1. Department of Biochemistry, Duke University Medical Center, Durham, North Carolina 27710, USA

Correspondence to: Lorena S. Beese Correspondence and requests for materials should be addressed to L.S.B (e-mail: Email: lsb@biochem.duke.edu). The coordinates for the complexes with farnesylated product and with both FPP and product, as well as the transition state model have been deposited in the Protein Data Bank (Research Collaboratory for Structural Bioinformatics), PDB ID numbers 1KZP, 1KZO and 1KZR, respectively.

Abstract

Protein farnesyltransferase (FTase) catalyses the attachment of a farnesyl lipid group to numerous essential signal transduction proteins, including members of the Ras superfamily¹. The farnesylation of Ras oncoproteins, which are associated with 30% of human cancers, is essential for their transforming activity². FTase inhibitors are currently in clinical trials for the treatment of cancer^{2, 3, 4}. Here we present a complete series of structures representing the major steps along the reaction coordinate of this enzyme.
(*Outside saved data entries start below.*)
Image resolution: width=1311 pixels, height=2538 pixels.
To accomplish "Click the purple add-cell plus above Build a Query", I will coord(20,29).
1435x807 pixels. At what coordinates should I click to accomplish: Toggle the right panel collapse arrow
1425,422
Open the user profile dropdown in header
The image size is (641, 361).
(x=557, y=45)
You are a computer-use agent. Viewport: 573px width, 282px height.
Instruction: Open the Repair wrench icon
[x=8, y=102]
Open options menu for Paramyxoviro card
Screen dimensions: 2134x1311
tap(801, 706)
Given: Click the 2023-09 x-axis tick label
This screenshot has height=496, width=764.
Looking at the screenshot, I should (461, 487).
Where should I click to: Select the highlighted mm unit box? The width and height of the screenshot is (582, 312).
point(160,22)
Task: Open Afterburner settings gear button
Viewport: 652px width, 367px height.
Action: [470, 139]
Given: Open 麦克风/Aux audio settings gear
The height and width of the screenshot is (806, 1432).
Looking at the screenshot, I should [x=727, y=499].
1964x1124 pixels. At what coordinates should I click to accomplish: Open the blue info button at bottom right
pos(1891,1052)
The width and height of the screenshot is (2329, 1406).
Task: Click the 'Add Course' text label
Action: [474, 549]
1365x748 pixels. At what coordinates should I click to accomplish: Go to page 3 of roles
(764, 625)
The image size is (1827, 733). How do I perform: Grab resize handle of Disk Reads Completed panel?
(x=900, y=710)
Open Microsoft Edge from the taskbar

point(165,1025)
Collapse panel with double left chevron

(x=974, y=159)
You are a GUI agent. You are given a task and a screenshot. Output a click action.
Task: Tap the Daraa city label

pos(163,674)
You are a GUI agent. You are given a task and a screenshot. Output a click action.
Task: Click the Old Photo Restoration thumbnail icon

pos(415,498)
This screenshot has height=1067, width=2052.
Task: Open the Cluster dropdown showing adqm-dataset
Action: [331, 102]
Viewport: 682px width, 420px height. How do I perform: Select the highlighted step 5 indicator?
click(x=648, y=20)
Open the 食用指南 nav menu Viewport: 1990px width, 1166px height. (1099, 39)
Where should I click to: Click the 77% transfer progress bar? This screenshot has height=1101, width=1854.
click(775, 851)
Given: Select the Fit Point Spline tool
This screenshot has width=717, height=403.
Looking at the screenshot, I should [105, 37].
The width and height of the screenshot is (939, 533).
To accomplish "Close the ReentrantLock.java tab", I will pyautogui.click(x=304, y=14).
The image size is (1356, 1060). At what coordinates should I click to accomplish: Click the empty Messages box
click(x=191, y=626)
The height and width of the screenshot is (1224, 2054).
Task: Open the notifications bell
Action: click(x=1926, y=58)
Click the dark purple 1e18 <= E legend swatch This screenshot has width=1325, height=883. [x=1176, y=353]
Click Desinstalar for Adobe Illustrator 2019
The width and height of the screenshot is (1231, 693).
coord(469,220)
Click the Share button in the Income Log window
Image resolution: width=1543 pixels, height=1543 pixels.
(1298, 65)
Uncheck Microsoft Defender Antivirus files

From these observations can be deduced the determinants of substrate specificity and an unusual mechanism in which product release requires binding of substrate, analogous to classically processive enzymes. A structural model for the transition state consistent with previous mechanistic studies was also constructed. The processive nature of the reaction suggests the structural basis for the successive addition of two prenyl groups to Rab proteins by the homologous enzyme geranylgeranyltransferase type-II. Finally, known FTase inhibitors seem to differ in their mechanism of inhibiting the enzyme.